Friday, September 19, 2008

Troubled Waters.


The documentary "Flow: For Love of Water" by Irena Salina, premiered in New York, September 4. The ideas it presents are startling. Consider this from Cory Doctorow over at Boing Boing:

Global water profiteering is at the center of a global healthcare crisis that kills more people than AIDS or malaria. The film shows the grim reality of water in Asia, Africa, South and Central America, and the USA. The mortality is awful, and not just from bad water or no water -- also from police forces in states like Bolivia who go to war against people whose water supply has been sold to foreign multinationals who are reaping windfall profits while they die.

In the US and Europe, the bottled water industry pulls in billions to sell products that are more contaminated and toxic than what comes out of the tap. The result is a gigantic mountain of empty plastic bottles that toxify the environment -- and three times more money spent on bottled water than it would take to solve the world's real water crisis. The companies like Nestle that pump out our aquifers use private investigators to harass people who sign petitions to stop them from pumping.

But it's not all doom and gloom -- low-cost, sustainable purification technologies like ultraviolet water-health run by village cooperatives can make dramatic development differences for the poorest, most vulnerable people in the world, who are able to maintain their own systems without foreign involvement. Local activists all over the world and fighting back and winning public, non-profit ownership of their waterworks.

Only a few companies control the destiny of our planet's water. How can this happen? "Flow" film promoters ask us to support Article 31 of the United Nations Universal Declaration of Human Rights. This Article declares that no one should be deprived of access to water, no matter what their financial circumstances. Amazing that we need resolutions to assure the right to this life sustaining element.

Keep an eye out for this important film.

# HOW TO COMPLETE THIS TASK
Answer these questions about the post on the film "Flow":
(a) In what city and on what date did the documentary premiere?
(b) Which company is named as using private investigators to harass people who sign petitions?
(c) Which two diseases does the global water healthcare crisis kill more people than?

# Items from a dataset

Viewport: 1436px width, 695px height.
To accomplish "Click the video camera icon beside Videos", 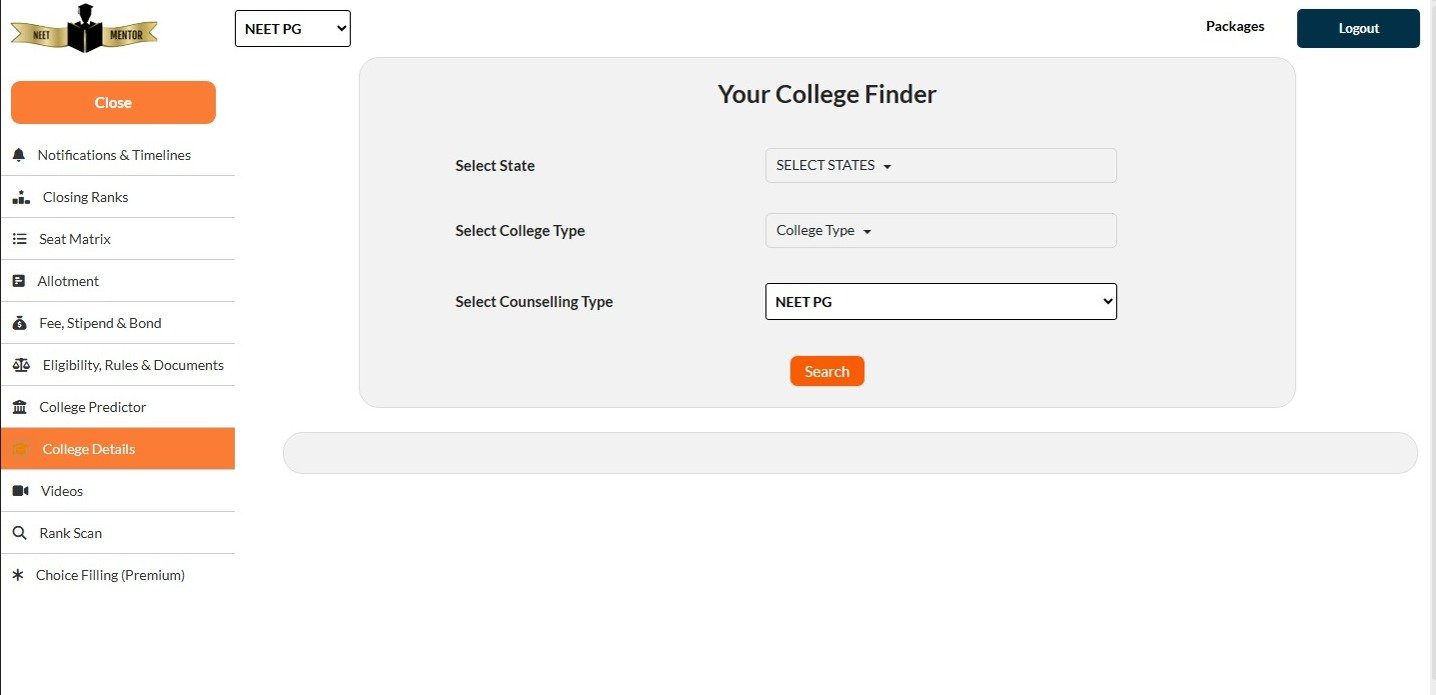I will click(20, 491).
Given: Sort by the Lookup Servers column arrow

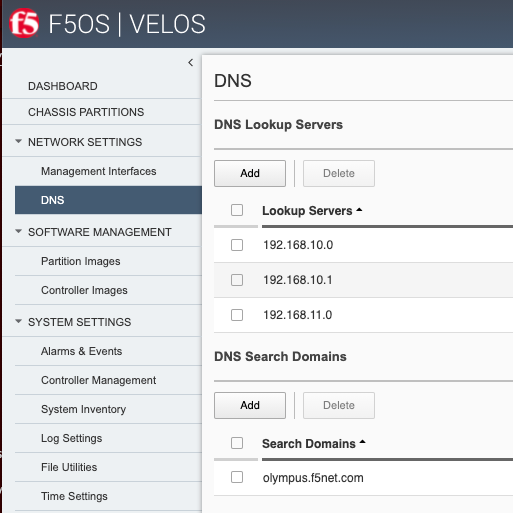Looking at the screenshot, I should (x=359, y=210).
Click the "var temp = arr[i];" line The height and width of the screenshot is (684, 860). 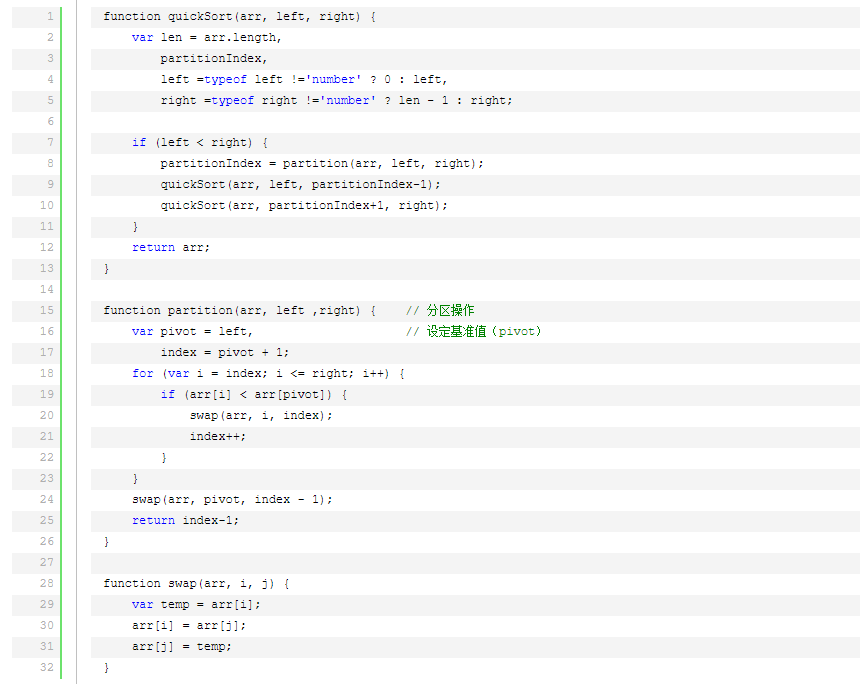tap(196, 605)
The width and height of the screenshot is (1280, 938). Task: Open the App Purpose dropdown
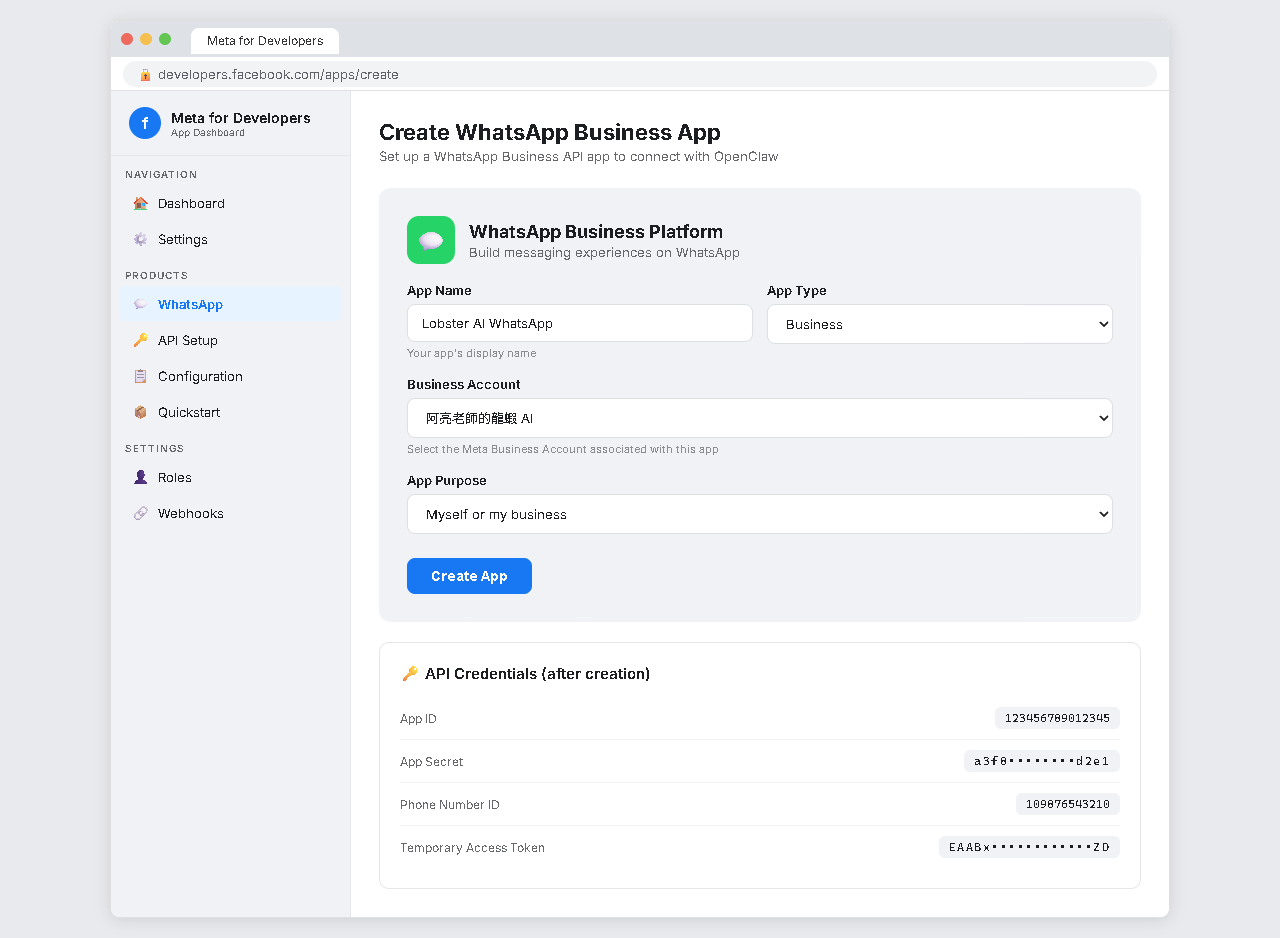point(759,514)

# RESPONSE BOX
(a) New York, September 4.
(b) Nestle.
(c) AIDS and malaria.